+++ Document excerpt +++
Above: A scientist walks toward an ice ramp formed from strong wind blowing through a moraine ridge gap at the edge of the Greenland Ice Sheet near Thule Air Base in early June 2018. Sampling snow from varied polar environments helps us better understand current and past climate change. Image credit: Pete Akers. |
Editor's note: Paleoclimate researcher Pete Akers (Institut des Géosciences de l’Enivironnement or IGE in Grenoble, France) is a participant in the 2019-20 East Antarctic International Ice Sheet Traverse (Project EAIIST). Pete is writing about the project in a special series for Category 6. See Pete's author page for other posts in the series.
As the Earth steadily warms in the coming decades and centuries, what is the fate of Antarctica? Headlines about collapsing ice shelves and thinning glaciers that come out of Antarctica on a regular basis seem to paint a clear and simple picture of a doomed continent that will inevitably melt away. The concern is easy to understand: if all the ice atop Antarctica were to disappear, it would raise sea levels over 200 ft (60 m). In reality, while our understanding of Antarctica has dramatically improved in recent decades through the rise of satellite observations and dozens of national programs dedicated to Antarctic research, many very basic parts of Antarctica’s environmental system remain mysteries.
+++ Given data +++
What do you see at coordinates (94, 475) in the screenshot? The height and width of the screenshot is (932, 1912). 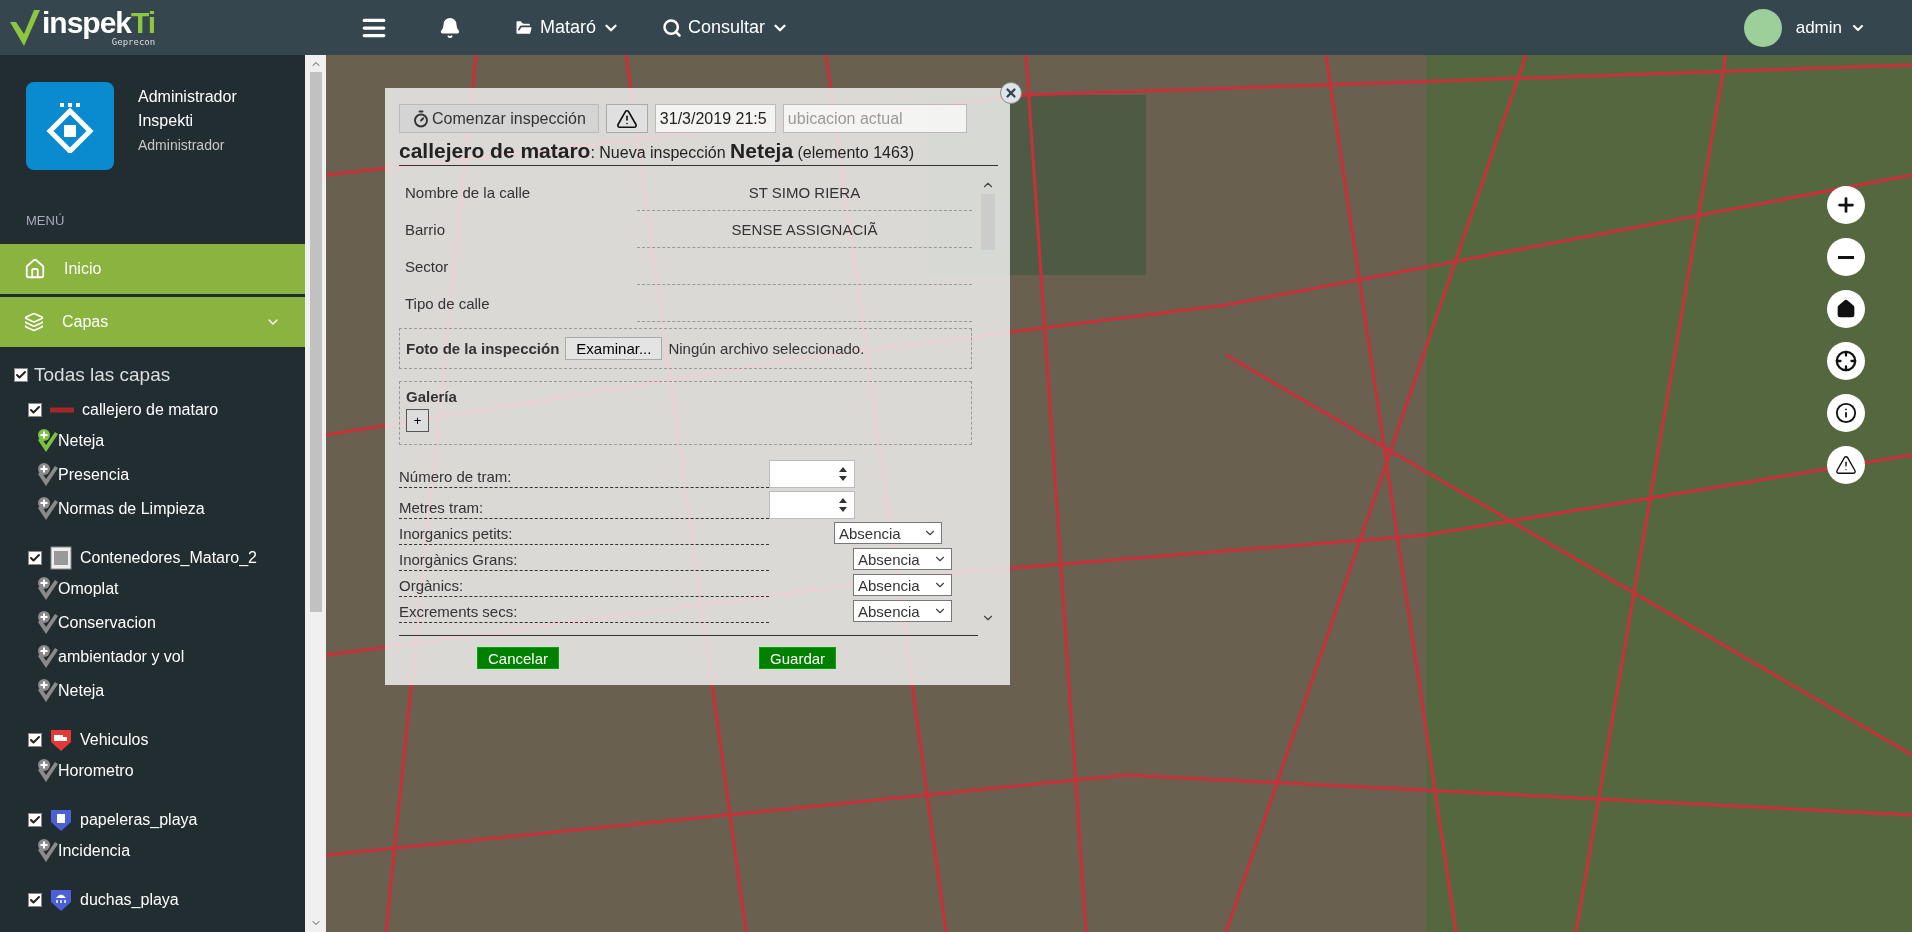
+++
* **Your instructions**
Can you return the passage of the Antarctica ice article between "As the Earth" and "system remain mysteries.", inclusive, word for word?

* **Result below**
As the Earth steadily warms in the coming decades and centuries, what is the fate of Antarctica? Headlines about collapsing ice shelves and thinning glaciers that come out of Antarctica on a regular basis seem to paint a clear and simple picture of a doomed continent that will inevitably melt away. The concern is easy to understand: if all the ice atop Antarctica were to disappear, it would raise sea levels over 200 ft (60 m). In reality, while our understanding of Antarctica has dramatically improved in recent decades through the rise of satellite observations and dozens of national programs dedicated to Antarctic research, many very basic parts of Antarctica’s environmental system remain mysteries.